■ **Task statement**: Rewrite the records below with "sidebar" replaced by "side panel" and everything else left as it is.

[START OF Record excerpts]

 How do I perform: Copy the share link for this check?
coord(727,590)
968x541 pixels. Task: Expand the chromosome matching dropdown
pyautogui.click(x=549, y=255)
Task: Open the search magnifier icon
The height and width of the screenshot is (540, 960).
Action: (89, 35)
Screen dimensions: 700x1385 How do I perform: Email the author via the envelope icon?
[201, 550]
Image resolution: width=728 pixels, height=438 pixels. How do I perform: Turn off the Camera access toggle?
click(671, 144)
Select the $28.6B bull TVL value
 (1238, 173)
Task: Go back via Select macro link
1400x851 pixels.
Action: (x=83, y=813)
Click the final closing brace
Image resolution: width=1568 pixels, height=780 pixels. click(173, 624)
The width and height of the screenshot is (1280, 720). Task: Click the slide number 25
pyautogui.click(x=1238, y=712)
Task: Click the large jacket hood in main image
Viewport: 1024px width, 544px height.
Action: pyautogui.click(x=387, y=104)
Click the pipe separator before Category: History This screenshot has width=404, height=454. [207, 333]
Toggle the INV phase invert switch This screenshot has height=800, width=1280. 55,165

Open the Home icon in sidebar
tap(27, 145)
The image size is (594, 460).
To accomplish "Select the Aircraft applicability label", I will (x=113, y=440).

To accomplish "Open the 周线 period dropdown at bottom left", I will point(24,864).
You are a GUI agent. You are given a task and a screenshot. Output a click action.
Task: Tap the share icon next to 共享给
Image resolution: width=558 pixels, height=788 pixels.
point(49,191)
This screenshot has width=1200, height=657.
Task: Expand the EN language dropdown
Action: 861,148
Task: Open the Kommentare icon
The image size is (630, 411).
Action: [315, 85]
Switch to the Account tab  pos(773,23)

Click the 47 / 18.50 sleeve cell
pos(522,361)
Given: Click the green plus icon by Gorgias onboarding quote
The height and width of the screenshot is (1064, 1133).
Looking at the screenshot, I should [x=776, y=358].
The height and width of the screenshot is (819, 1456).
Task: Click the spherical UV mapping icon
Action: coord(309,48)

[END OF Record excerpts]

■ **Complete response**:
 How do I perform: Copy the share link for this check?
coord(727,590)
968x541 pixels. Task: Expand the chromosome matching dropdown
pyautogui.click(x=549, y=255)
Task: Open the search magnifier icon
The height and width of the screenshot is (540, 960).
Action: (89, 35)
Screen dimensions: 700x1385 How do I perform: Email the author via the envelope icon?
[201, 550]
Image resolution: width=728 pixels, height=438 pixels. How do I perform: Turn off the Camera access toggle?
click(671, 144)
Select the $28.6B bull TVL value
 (1238, 173)
Task: Go back via Select macro link
1400x851 pixels.
Action: (x=83, y=813)
Click the final closing brace
Image resolution: width=1568 pixels, height=780 pixels. click(173, 624)
The width and height of the screenshot is (1280, 720). Task: Click the slide number 25
pyautogui.click(x=1238, y=712)
Task: Click the large jacket hood in main image
Viewport: 1024px width, 544px height.
Action: pyautogui.click(x=387, y=104)
Click the pipe separator before Category: History This screenshot has width=404, height=454. [207, 333]
Toggle the INV phase invert switch This screenshot has height=800, width=1280. 55,165

Open the Home icon in side panel
tap(27, 145)
The image size is (594, 460).
To accomplish "Select the Aircraft applicability label", I will (x=113, y=440).

To accomplish "Open the 周线 period dropdown at bottom left", I will point(24,864).
You are a GUI agent. You are given a task and a screenshot. Output a click action.
Task: Tap the share icon next to 共享给
Image resolution: width=558 pixels, height=788 pixels.
point(49,191)
This screenshot has width=1200, height=657.
Task: Expand the EN language dropdown
Action: 861,148
Task: Open the Kommentare icon
The image size is (630, 411).
Action: [315, 85]
Switch to the Account tab  pos(773,23)

Click the 47 / 18.50 sleeve cell
pos(522,361)
Given: Click the green plus icon by Gorgias onboarding quote
The height and width of the screenshot is (1064, 1133).
Looking at the screenshot, I should [x=776, y=358].
The height and width of the screenshot is (819, 1456).
Task: Click the spherical UV mapping icon
Action: coord(309,48)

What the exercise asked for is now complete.